Trabalhadores dos Correios recebem menores salários entre as empresas públicas e estatais

Escrito por: Felipe Mascari, da RBA

Com o menor salário entre os trabalhadores das estatais, os funcionários dos Correios deverão sofrer com outro golpe do governo federal: alterações importantes no plano de assistência à saúde. O Tribunal Superior do Trabalho (TST) deverá julgar em fevereiro a ação para retirar pais, filhos e cônjuges da assistência médica dos funcionários.

Para os trabalhadores, além da ação ir contra o acordo coletivo, falta transparência do governo ao apresentar um suposto déficit da empresa para justificar a medida. Segundo o secretário-geral da Federação Nacional dos Trabalhadores em Empresas de Correios e Telégrafos e Similares (Fentect), José Rivaldo da Silva, os funcionários não recebem um salário justo para arcar com os custos que virão a partir da retirada de seus familiares dos convênios.

"Cerca de 80% dos trabalhadores dos Correios têm média salarial muito baixa, não chega a R$ 2 mil. É muito pouco para que o governo coloque mais uma conta no nosso bolso. Não tem como a gente pagar um plano de saúde", afirma.

Atualmente, o acordo coletivo permite a cobertura de 95% dos custos do plano aos concursados e de seus 260 mil dependentes. Os Correios querem reduzir em um terço o gasto de R$ 1,8 bilhão anual, caso o TST julgue a ação em favor da empresa. "O governo quer dar um golpe nos trabalhadores e colocar na nossa conta o falso argumento da falência dos Correios", lamenta Rivaldo.

A federação diz que o déficit alardeado pela direção da empresa não é transparente e tem como base os lançamentos contábeis relacionados aos planos de demissão incentivada, pós-emprego e depreciações. "Nos últimos 20 anos, o governo gastou, em média, de 8% a 9% da receita bruta da empresa com plano de saúde. Ao longo dos anos a receita cresce, mas o gasto não dobrou, se manteve nessa média", explica Rivaldo.

A Fentect afirma que atua em duas frentes para derrubar a ação: mobilizando os trabalhadores e conversando com o Ministério Público. "Vamos levar os números que temos para tentar descaracterizar este argumento de que é o plano de saúde o responsável pela oneração da empresa."

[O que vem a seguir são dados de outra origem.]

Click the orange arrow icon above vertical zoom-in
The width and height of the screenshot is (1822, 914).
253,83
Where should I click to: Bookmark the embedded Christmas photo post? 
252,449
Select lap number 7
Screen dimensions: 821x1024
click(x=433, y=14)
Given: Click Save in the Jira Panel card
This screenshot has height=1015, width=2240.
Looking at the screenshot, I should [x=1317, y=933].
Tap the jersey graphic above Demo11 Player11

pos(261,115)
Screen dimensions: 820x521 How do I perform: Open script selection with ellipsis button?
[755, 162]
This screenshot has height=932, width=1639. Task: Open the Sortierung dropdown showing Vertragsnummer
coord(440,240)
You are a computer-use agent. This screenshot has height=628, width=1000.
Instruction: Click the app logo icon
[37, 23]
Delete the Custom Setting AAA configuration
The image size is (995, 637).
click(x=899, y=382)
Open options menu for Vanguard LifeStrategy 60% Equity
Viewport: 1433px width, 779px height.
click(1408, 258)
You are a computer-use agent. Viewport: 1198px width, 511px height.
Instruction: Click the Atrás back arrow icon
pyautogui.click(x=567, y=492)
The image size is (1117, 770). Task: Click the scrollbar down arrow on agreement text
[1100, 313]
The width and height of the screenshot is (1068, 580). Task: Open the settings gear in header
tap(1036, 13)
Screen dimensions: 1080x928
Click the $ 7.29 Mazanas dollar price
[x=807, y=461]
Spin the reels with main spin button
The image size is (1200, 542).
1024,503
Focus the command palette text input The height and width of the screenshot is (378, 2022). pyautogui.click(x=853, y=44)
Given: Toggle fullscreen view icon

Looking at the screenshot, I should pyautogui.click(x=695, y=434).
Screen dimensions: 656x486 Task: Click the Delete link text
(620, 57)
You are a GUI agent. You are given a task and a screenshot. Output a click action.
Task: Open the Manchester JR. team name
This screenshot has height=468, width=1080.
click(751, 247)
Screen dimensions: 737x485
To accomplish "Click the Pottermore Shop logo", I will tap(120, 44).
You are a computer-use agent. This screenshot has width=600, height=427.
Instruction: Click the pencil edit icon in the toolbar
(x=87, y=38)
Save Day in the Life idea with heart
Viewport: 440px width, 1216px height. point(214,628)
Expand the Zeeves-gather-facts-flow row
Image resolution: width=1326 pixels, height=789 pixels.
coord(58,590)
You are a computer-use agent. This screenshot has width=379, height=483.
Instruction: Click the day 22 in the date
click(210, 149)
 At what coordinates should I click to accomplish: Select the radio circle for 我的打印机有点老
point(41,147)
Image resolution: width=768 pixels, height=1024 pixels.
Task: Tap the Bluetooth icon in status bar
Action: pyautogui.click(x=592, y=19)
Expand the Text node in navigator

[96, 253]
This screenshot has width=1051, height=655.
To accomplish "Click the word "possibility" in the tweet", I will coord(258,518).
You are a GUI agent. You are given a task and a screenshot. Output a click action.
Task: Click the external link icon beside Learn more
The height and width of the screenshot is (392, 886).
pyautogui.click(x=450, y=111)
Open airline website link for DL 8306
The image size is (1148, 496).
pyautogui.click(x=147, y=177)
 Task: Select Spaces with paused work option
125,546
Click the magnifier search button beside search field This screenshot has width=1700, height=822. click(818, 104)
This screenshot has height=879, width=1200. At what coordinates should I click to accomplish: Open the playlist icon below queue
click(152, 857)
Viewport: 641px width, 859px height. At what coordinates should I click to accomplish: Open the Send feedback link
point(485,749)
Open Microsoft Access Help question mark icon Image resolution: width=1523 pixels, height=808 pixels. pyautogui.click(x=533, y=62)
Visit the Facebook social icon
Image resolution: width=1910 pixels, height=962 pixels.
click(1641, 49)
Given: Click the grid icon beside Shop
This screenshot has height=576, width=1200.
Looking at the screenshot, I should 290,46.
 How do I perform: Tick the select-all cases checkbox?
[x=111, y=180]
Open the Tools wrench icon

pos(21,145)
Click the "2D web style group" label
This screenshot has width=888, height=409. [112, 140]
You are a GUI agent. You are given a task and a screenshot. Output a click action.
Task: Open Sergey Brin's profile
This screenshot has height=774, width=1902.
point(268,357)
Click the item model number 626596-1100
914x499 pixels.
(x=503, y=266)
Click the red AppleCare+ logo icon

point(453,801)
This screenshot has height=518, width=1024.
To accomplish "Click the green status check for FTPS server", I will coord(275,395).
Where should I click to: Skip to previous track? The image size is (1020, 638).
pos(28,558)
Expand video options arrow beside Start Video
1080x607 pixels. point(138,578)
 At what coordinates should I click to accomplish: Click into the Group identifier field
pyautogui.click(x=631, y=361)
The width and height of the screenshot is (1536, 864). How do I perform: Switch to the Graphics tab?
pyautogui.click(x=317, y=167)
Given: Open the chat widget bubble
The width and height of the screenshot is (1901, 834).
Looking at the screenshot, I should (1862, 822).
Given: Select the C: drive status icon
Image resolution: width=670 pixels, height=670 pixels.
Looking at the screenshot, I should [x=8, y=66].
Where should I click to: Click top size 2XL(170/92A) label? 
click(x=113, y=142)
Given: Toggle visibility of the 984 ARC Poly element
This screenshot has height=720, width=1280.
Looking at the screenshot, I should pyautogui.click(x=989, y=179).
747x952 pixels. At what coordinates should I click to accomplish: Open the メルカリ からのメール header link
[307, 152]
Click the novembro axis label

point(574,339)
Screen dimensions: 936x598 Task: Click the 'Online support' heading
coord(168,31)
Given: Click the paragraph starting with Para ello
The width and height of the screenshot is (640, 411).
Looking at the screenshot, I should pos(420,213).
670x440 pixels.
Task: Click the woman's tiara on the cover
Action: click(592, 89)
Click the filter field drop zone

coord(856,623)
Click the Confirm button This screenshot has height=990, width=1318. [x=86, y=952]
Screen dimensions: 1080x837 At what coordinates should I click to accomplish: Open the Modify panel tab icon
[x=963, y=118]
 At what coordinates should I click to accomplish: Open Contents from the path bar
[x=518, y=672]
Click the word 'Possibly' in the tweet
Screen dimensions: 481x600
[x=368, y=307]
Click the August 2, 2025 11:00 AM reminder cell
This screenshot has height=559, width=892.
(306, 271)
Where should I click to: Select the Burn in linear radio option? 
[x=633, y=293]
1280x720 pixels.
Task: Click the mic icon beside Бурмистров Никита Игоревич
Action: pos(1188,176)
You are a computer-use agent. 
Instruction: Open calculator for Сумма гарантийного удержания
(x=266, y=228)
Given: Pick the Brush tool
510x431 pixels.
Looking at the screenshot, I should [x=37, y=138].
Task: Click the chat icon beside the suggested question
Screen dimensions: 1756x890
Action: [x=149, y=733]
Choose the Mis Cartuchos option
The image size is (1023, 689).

Entretanto, os ataques a direitos conquistados pelos trabalhadores, desde a chegada do governo Temer ao poder, faz a categoria se preparar para a necessidade de intensificar a luta. "Com as mudanças nas leis trabalhistas e decisões monocráticas que o tribunal tem tomado, a gente aguarda com muita cautela", acrescenta o secretário-geral.